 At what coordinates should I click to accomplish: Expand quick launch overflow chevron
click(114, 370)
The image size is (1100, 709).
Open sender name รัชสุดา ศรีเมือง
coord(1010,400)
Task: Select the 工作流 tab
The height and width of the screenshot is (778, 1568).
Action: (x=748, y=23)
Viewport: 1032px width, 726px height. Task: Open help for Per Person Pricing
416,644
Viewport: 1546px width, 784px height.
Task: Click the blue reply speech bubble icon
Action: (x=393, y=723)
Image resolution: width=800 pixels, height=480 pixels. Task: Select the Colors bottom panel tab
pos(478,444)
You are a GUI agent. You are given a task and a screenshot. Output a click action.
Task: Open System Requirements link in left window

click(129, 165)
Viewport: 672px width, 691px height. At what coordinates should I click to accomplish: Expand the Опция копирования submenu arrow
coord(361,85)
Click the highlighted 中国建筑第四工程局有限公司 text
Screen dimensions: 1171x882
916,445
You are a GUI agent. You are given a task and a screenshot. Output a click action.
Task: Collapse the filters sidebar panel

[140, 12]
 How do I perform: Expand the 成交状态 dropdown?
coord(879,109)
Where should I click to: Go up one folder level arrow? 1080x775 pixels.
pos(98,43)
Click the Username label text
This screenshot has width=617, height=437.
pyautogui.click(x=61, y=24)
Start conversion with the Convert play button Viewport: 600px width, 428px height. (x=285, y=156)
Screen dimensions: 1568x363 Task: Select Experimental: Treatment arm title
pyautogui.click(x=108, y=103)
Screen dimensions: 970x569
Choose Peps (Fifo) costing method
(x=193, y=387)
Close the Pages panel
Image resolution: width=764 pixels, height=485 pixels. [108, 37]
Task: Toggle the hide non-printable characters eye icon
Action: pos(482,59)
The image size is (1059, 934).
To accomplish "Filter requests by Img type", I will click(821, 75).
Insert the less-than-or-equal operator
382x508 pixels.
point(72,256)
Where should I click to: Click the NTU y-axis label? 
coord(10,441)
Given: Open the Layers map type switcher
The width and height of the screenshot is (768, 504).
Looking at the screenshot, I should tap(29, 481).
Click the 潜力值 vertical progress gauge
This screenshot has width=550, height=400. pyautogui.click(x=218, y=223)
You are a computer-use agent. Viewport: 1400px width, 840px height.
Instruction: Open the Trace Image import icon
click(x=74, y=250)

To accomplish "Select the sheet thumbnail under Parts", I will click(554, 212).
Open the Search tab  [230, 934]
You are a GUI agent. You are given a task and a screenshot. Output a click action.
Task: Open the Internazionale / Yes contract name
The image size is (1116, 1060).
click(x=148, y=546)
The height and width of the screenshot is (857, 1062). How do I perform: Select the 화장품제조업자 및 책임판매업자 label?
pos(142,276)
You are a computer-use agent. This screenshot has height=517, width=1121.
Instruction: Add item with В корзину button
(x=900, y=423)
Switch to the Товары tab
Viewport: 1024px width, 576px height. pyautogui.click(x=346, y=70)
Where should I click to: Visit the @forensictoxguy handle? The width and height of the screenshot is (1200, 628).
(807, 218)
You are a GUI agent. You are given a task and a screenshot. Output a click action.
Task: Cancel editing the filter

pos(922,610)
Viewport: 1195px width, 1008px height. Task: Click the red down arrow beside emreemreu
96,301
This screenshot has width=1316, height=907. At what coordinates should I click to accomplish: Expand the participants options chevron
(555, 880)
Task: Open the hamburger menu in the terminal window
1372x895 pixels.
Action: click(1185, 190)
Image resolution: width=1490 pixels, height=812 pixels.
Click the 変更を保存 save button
══════════
## ASSIGNMENT
All that belongs in the answer is the run of lines above from the line containing "Screen dimensions: 1568x363" through the line containing "The image size is (1059, 934).", exactly as written.

## TASK RESULT
Screen dimensions: 1568x363 Task: Select Experimental: Treatment arm title
pyautogui.click(x=108, y=103)
Screen dimensions: 970x569
Choose Peps (Fifo) costing method
(x=193, y=387)
Close the Pages panel
Image resolution: width=764 pixels, height=485 pixels. [108, 37]
Task: Toggle the hide non-printable characters eye icon
Action: pos(482,59)
The image size is (1059, 934).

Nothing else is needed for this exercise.